Mata Dedi tak berpindah menatap letak batas tanah yang Rey tunjuk. Dengan nada bercanda, spontan ia berkata, “Kalu ta tau pebasar bagini ini kobong, kita nda mangaku ba momaras,” tutur Dedi sembari tertawa terbahak-bahak.
“Kalu bagitu, musti tambah depe pembayaran dari pe pai katu ini kobong,” sambung Dedi.
Aku menjawab apa yang ia katakan. Sambil tertawa, kukatakan bahwa nanti akan kutambah ongkos kerjanya.
GARA-GARA 2 BIJI KELAPA, PARANG MILIKKU KETINGGALAN
Waktu sudah menunjuk pukul 12.00 Wita. Rey dan Dio masih asik menikmati suasana kebun. Selain belum ada polusi, mereke masih kangen berada di sini, di kebun peninggalan Almarhum papa. Di sisi lain, perut Rey mulai keroncong. Ia lihat air minum mulai habis. Akhirnya ia putuskan kembali ke rumah.

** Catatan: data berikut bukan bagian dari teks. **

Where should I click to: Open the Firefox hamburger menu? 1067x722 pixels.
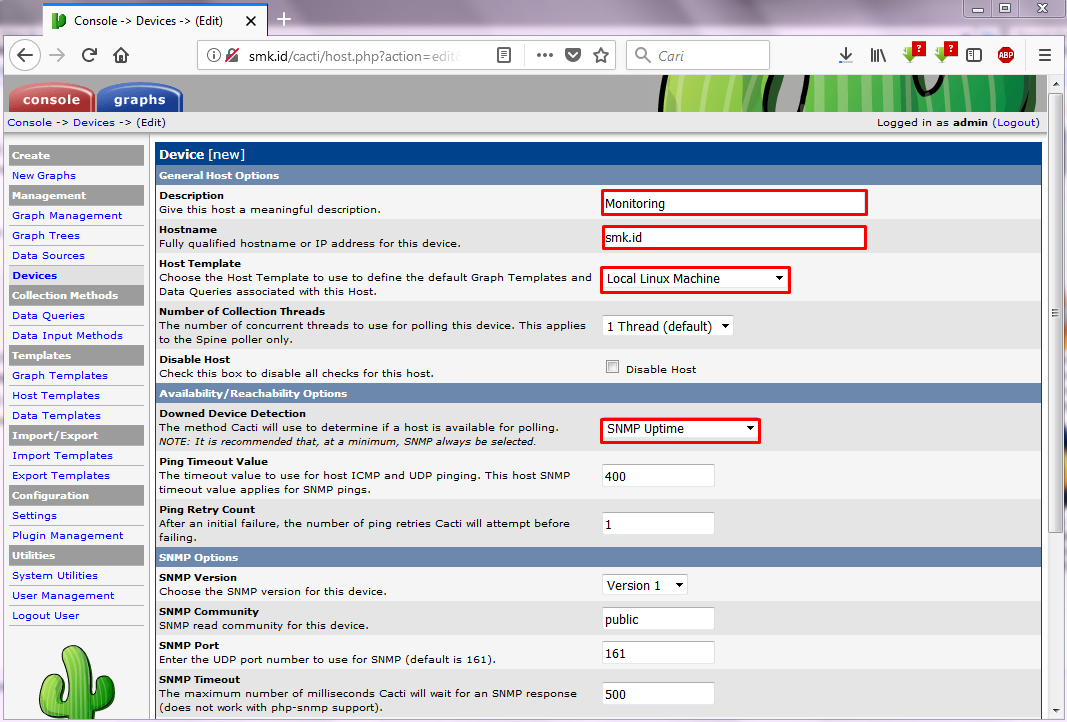1044,55
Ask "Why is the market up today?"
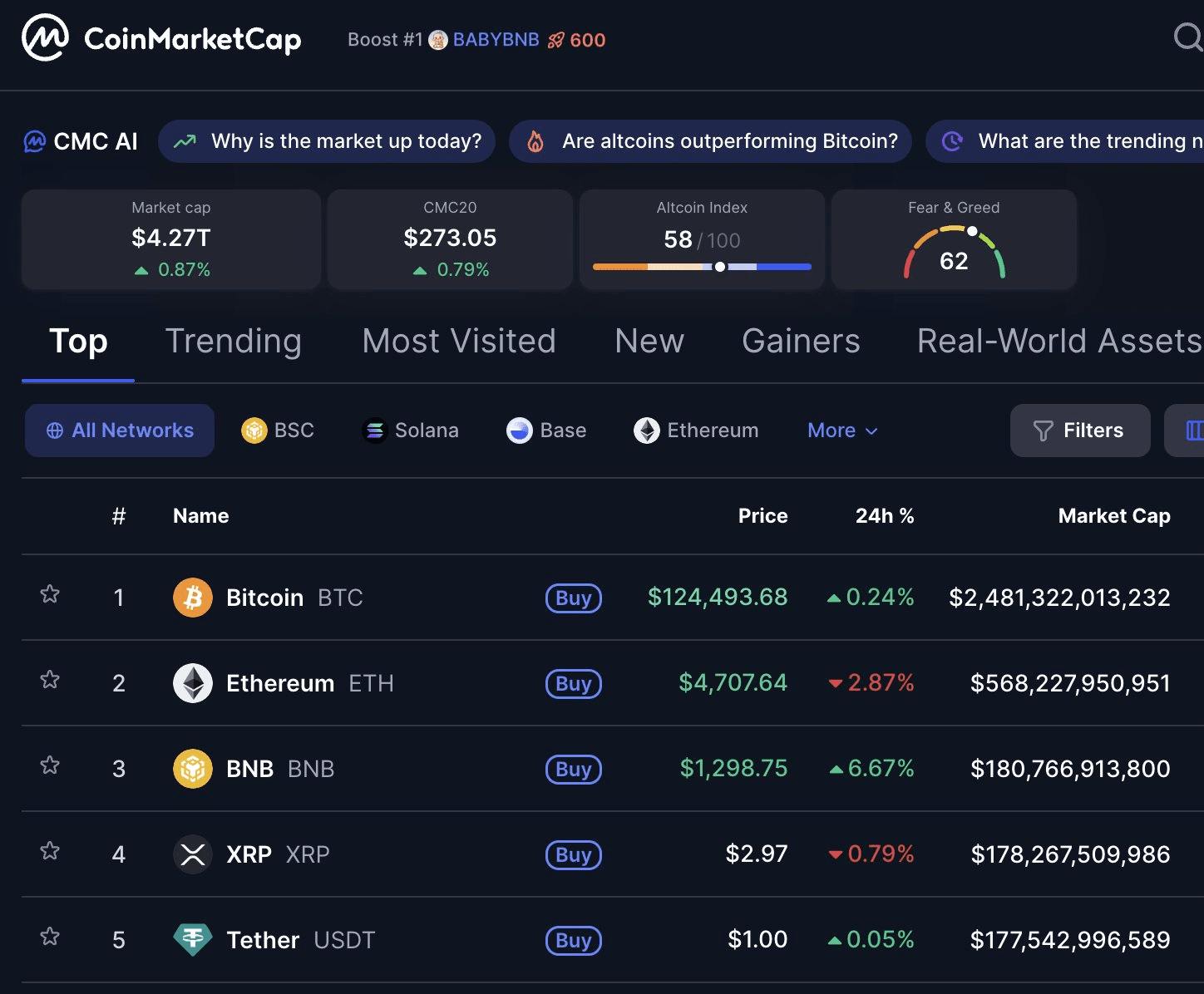The width and height of the screenshot is (1204, 994). (x=327, y=141)
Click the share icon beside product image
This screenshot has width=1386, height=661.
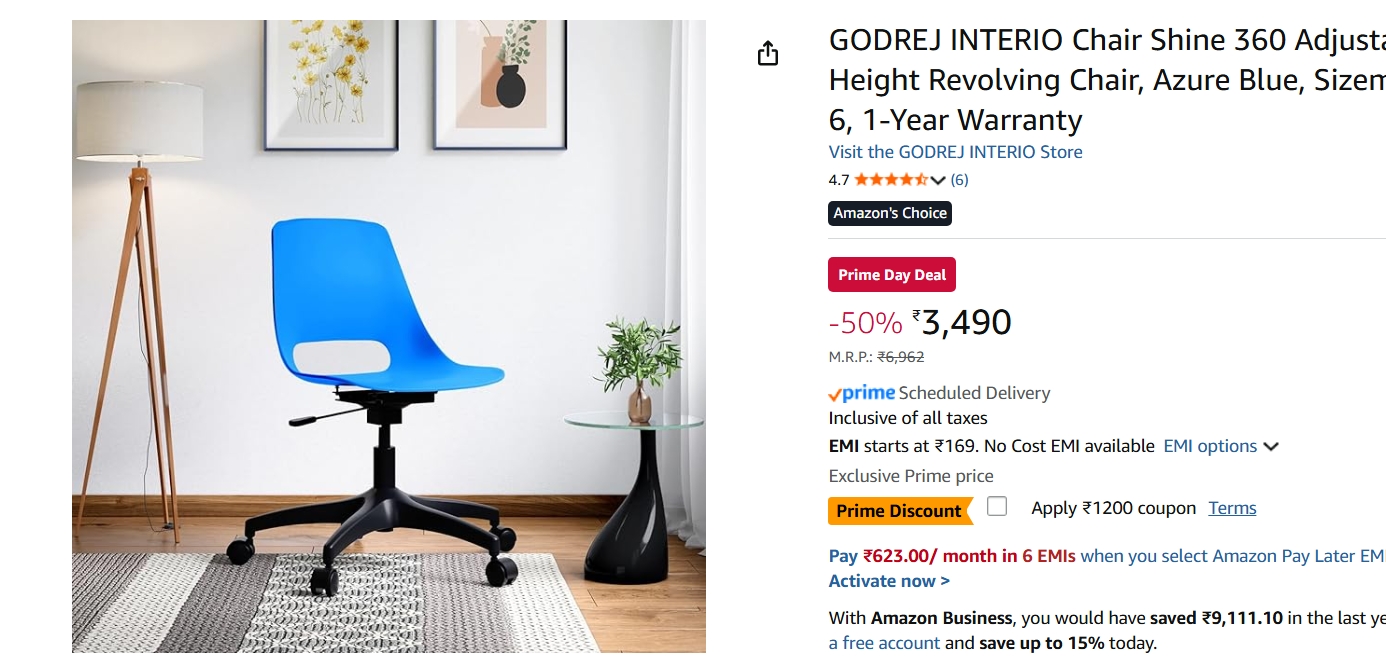(767, 53)
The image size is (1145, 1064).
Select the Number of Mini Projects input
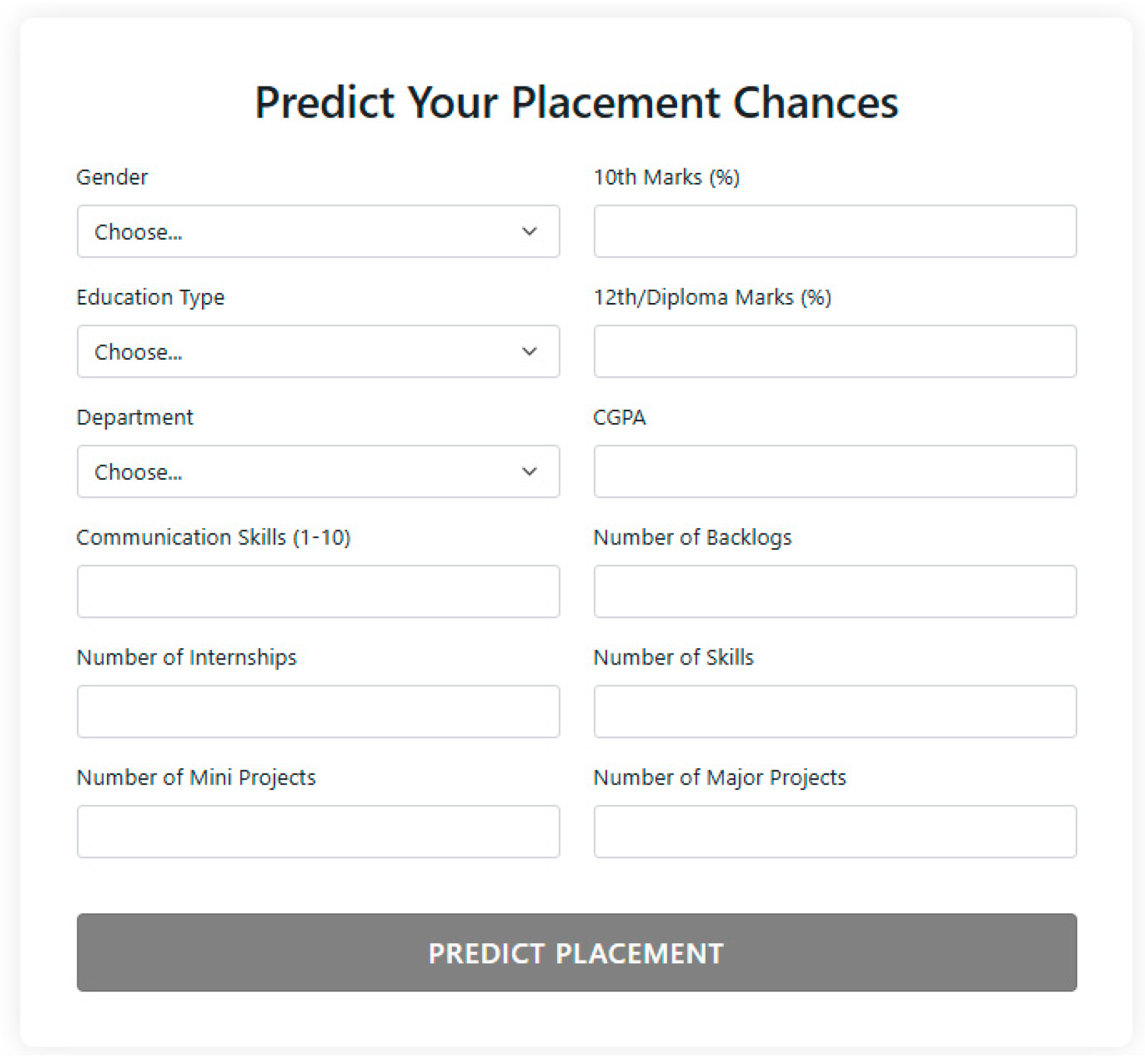(318, 832)
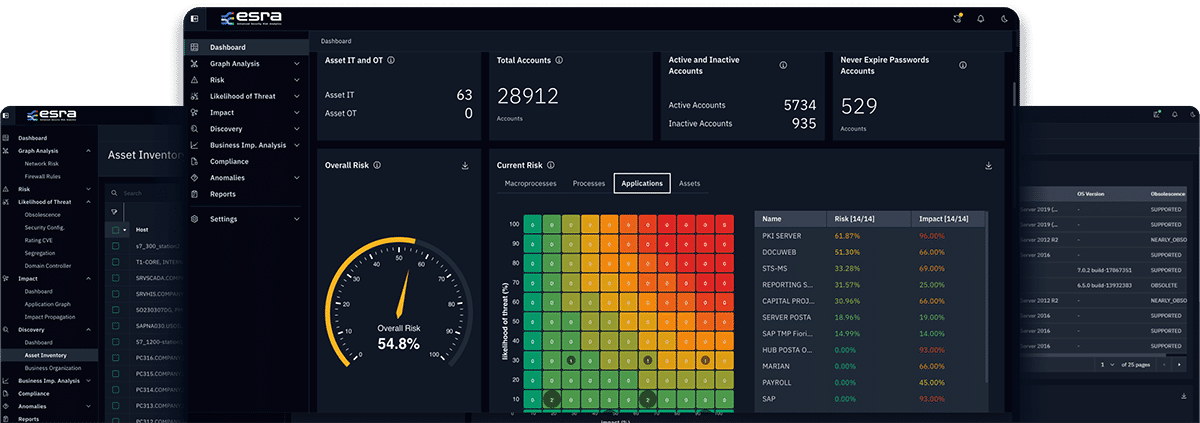Switch to the Assets tab

tap(689, 184)
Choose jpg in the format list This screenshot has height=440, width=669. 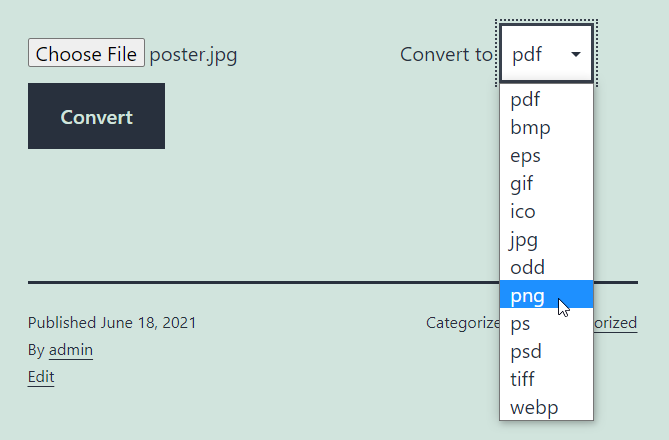pyautogui.click(x=546, y=239)
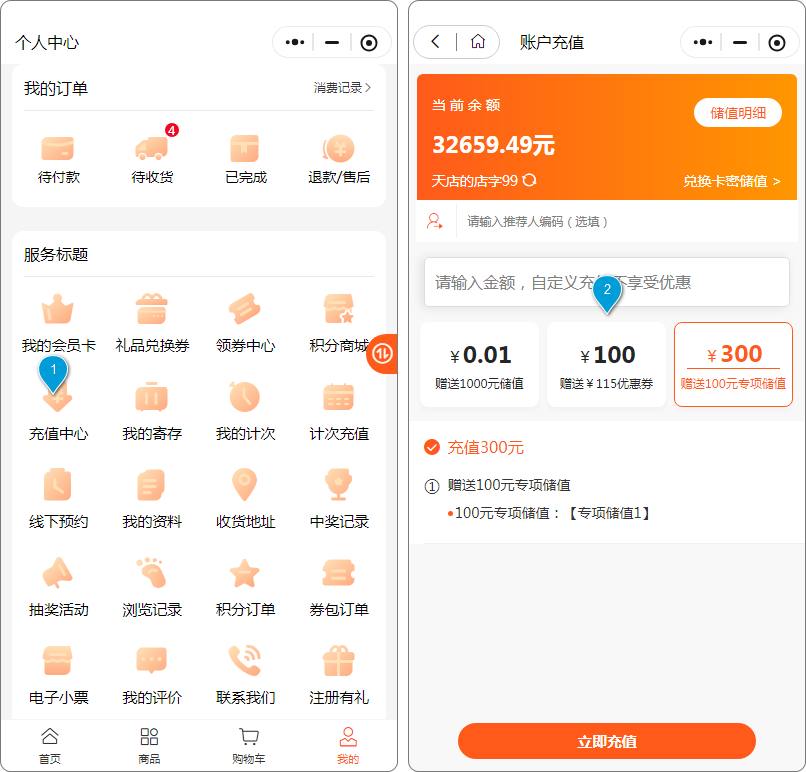806x772 pixels.
Task: Switch to the 购物车 bottom tab
Action: pyautogui.click(x=248, y=745)
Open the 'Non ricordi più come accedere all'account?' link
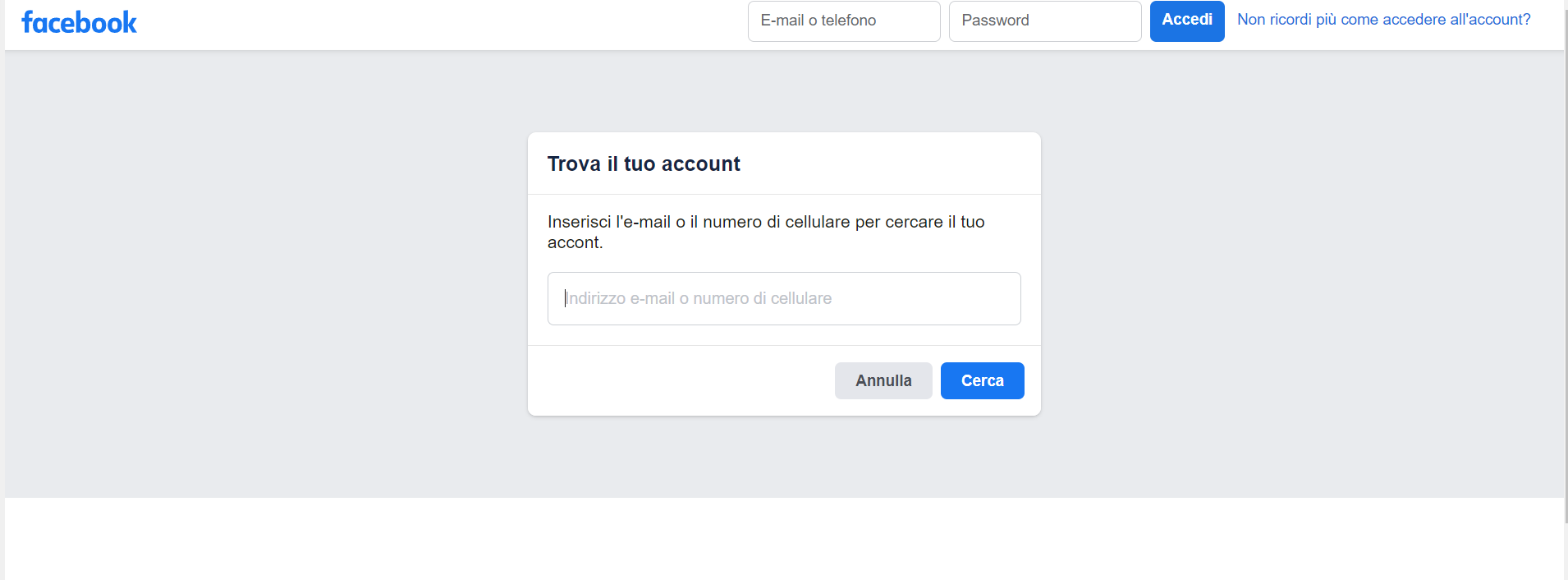 (1382, 19)

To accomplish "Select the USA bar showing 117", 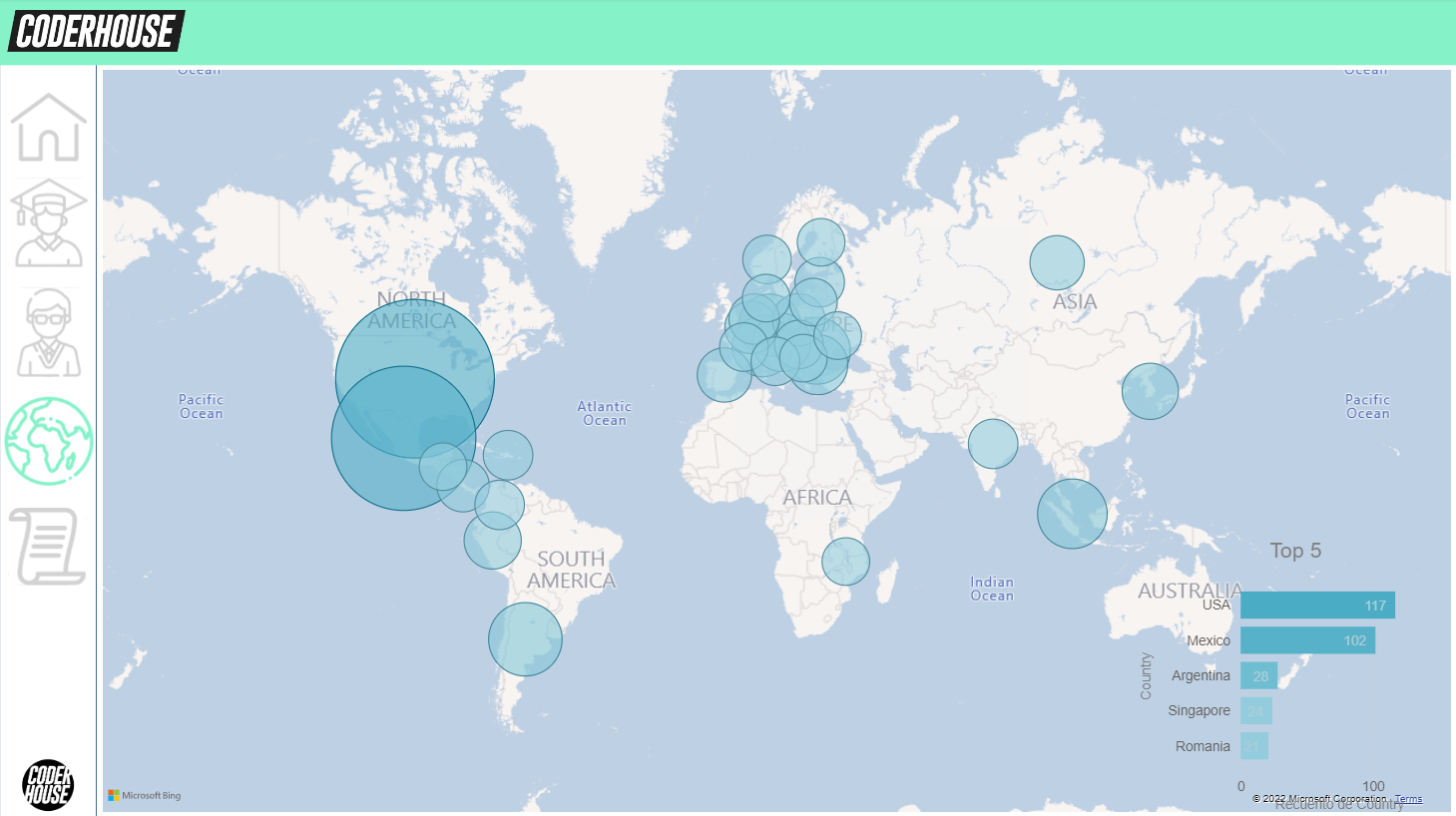I will click(x=1317, y=606).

Usai pamitan dengan Dedi dan Epen, Rey dan Dio meninggalkan kebun. Di perjalanan pulang, Rey melihat buah kelapa yang sudah kering di tepi jalan. Ia bawa kelapa itu sampai di tempat parkiran motor.
Parangnya ia letakkan di motor. Kelapanya, ia ikat dan ia berikan kepada Dio. Motor yang di parkiran langsung ia nyalakan dan bergegas pulang.
Saat pulang, lewat di jalan menurun. Mata Rey tetap fokus karena jalan sedikit licin dan banyak kerikil kecil.
Beberapa menit kemudian, mereka sampai dirumah dengan selamat. Rey mengambil air minum melepaskan dahaga. Usai meneguk dua gelas air, ia kaget, dilihatnya parang miliknya sudah tidak ada.
“Astaga, itu peda so nda ada. Ado, dapa lupa di atas tadi ada ika tu kalapa,” kata ku kepada Dio.